第12話:星空に願う
咲愛と冥逢と僕と、3人で歩く間、自然と咲愛との出会いを思い返していた。
雨の中、君が立っていたこと。そして傘を貸そうと思ったこと。君が急に告白してきたこと。その3つがなければ、今、咲愛と僕の関係はなかっただろう⋯⋯そう思うと自然と笑顔になる。
「なんで笑ってるの?」
君が僕に問いかける。ほんとのことを言うのは恥ずかしいので、僕は辺りを見回す。空を見上げると暗くなってきた夜空に星が輝いていた。
「いや、空がきれいだなって」
キザなセリフになってしまった。
「なに言って⋯⋯」
「でも、ほんとに綺麗だよ」
冥逢の言葉に被せるように、咲愛が星空を指さした。
「そうだね」
咲愛はそう言って笑った。僕と冥逢もそれにつられて笑う。満天の星空がそんな僕らを照らしてくれているような気がした。
「何してるの?」
パタパタと羽ばたくような動きをした咲愛に向かって、冥逢は首を傾げて聞いた。
「星が綺麗だからあそこまで行けないかなぁ、ってね!」
「行けるわけないじゃん!」
冥逢は、あははと声を出して笑った。咲愛もその笑い声につられて笑う。まるで劇を見ているようだった。

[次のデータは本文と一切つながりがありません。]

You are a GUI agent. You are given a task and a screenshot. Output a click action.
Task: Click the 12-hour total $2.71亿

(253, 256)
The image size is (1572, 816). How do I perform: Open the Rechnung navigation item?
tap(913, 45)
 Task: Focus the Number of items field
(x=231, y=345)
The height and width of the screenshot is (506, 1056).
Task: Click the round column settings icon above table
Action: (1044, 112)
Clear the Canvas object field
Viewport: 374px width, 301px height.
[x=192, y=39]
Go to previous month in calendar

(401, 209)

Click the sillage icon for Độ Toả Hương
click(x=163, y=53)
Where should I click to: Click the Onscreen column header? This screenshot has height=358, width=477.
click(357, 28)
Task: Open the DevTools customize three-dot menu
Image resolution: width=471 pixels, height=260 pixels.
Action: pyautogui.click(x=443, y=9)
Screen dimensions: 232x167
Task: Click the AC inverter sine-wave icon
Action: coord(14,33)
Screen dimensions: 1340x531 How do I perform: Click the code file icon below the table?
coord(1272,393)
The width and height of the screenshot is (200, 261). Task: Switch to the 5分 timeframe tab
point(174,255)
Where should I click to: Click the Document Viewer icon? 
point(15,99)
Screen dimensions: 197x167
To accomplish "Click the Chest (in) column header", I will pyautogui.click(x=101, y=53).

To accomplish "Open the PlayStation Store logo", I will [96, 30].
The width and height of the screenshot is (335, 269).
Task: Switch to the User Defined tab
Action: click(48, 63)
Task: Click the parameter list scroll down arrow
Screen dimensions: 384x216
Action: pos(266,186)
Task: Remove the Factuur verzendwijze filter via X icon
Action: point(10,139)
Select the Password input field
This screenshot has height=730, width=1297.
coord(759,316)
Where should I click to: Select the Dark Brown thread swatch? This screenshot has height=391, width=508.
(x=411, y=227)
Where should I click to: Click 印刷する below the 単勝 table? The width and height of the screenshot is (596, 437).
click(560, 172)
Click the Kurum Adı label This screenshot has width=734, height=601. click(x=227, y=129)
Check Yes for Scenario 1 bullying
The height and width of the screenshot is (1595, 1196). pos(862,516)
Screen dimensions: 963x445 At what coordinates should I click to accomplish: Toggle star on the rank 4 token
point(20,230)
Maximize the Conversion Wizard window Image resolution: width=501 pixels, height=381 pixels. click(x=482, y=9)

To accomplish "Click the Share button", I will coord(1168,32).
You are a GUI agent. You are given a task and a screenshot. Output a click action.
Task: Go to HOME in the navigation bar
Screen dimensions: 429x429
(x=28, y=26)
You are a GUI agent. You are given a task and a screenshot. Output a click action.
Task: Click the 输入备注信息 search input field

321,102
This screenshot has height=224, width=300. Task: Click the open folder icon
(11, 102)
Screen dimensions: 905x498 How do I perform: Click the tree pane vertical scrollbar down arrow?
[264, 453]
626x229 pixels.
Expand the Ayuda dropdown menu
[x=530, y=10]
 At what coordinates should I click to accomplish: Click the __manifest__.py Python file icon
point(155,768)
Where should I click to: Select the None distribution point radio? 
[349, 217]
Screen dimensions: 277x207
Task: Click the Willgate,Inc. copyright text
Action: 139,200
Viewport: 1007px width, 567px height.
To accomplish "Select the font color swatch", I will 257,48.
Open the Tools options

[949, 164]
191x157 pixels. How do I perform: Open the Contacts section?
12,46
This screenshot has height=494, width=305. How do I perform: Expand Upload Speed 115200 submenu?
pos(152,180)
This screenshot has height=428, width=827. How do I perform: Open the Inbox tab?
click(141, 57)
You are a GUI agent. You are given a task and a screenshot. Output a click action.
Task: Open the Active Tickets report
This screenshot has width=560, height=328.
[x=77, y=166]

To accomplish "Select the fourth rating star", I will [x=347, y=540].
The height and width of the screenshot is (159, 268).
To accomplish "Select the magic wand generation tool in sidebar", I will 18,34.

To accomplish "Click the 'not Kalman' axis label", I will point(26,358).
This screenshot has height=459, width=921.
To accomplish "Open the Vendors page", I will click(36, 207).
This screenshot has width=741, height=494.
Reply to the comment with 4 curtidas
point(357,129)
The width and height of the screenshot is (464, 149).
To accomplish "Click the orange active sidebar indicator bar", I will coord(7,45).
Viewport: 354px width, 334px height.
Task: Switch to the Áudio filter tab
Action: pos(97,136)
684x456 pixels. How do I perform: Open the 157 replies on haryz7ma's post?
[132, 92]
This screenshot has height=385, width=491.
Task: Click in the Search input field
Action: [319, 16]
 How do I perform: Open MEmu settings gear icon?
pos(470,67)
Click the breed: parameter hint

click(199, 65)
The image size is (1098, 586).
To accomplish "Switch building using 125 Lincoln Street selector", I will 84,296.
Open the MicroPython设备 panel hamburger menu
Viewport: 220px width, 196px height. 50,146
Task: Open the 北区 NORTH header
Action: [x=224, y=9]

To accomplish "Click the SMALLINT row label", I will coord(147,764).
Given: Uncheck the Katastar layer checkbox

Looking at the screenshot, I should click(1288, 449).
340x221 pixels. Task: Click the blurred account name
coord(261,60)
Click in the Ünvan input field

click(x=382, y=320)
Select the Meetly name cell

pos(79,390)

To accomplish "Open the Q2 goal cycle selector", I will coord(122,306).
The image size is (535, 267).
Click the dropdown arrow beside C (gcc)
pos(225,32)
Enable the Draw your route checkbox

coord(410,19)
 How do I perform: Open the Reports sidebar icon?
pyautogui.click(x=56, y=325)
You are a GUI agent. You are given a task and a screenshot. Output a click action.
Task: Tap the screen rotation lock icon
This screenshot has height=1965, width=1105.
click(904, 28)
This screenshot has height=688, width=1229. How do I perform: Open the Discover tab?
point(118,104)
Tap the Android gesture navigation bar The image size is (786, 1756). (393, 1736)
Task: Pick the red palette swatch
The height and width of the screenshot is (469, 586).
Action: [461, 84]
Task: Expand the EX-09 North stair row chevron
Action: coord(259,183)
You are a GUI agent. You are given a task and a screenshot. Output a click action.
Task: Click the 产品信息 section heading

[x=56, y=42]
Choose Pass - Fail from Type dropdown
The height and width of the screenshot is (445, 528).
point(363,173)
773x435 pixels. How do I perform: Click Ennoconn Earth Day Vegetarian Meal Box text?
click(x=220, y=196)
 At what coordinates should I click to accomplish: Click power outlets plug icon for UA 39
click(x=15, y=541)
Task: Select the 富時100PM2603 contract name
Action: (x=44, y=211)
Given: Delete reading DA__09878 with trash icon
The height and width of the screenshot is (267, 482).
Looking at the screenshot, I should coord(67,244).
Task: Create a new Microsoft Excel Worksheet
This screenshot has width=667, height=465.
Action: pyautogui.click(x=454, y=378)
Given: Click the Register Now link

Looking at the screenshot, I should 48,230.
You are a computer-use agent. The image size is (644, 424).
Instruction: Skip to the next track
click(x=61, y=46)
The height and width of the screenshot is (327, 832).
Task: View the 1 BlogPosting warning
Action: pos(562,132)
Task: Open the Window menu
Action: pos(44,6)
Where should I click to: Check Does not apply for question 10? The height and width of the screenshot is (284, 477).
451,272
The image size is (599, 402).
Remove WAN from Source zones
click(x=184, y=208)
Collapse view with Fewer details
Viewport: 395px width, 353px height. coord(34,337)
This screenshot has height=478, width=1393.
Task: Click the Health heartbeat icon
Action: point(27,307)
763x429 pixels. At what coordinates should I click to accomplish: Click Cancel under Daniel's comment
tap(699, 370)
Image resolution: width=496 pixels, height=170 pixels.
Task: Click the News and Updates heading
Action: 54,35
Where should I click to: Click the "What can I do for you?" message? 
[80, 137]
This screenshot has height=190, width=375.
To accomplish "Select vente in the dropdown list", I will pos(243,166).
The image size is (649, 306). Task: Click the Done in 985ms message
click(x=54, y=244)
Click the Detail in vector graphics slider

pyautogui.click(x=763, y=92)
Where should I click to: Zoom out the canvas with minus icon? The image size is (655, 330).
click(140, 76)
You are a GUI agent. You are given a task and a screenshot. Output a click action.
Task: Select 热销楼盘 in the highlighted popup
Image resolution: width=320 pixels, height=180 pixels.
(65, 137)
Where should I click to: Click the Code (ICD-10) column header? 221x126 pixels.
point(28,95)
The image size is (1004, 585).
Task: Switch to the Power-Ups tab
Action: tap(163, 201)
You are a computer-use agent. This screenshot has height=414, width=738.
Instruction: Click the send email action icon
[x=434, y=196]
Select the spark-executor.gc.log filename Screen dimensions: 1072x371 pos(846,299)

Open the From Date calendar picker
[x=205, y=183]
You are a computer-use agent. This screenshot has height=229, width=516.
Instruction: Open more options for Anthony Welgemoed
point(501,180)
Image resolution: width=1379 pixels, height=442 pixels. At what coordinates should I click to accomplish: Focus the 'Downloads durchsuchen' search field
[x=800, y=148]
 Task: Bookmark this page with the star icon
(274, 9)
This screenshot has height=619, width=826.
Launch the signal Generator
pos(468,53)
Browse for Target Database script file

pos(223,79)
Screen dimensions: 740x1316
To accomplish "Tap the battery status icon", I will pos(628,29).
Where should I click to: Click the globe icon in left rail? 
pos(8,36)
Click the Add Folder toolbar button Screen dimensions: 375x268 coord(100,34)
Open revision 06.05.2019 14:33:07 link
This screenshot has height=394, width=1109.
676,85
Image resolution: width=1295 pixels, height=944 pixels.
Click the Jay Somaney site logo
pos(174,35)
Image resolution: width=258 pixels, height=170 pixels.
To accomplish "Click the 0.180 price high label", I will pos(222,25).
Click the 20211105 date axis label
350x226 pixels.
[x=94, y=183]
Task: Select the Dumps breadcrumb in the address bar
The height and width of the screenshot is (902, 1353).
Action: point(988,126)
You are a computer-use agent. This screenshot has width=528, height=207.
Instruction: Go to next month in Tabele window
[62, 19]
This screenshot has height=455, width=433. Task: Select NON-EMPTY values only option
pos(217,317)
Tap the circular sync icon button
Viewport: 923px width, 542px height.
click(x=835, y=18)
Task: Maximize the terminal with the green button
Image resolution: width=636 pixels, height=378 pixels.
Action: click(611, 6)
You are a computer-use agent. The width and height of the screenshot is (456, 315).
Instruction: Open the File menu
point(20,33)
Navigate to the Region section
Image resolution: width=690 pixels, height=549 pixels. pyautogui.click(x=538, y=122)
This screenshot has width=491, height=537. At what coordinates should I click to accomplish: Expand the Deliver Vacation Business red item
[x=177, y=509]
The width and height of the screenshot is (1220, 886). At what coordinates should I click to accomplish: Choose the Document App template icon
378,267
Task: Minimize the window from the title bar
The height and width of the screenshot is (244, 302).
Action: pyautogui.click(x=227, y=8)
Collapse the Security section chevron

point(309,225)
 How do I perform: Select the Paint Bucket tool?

目の前にいる幸せそうな2人の後ろ姿を見ながら僕は思った。
冥逢は女の子だけど異性というより友達。咲愛は可愛らしい僕の自慢の彼女。僕からしたら全く違う正反対の2人が肩を並べて歩いているのを見るとすごく微笑ましい。
「何にやにやしてんの?」
冥逢は振り返って僕に問いかけた。僕は慌てて顔を隠すように下を向いた。
「変なこと考えてたりして」
「そ、そんなんじゃないから!」
僕の顔が自然と赤くなる。そして、3人の大きな笑い声が満天の星空に響く。
あぁ、これがずーっと続いたらいいのに。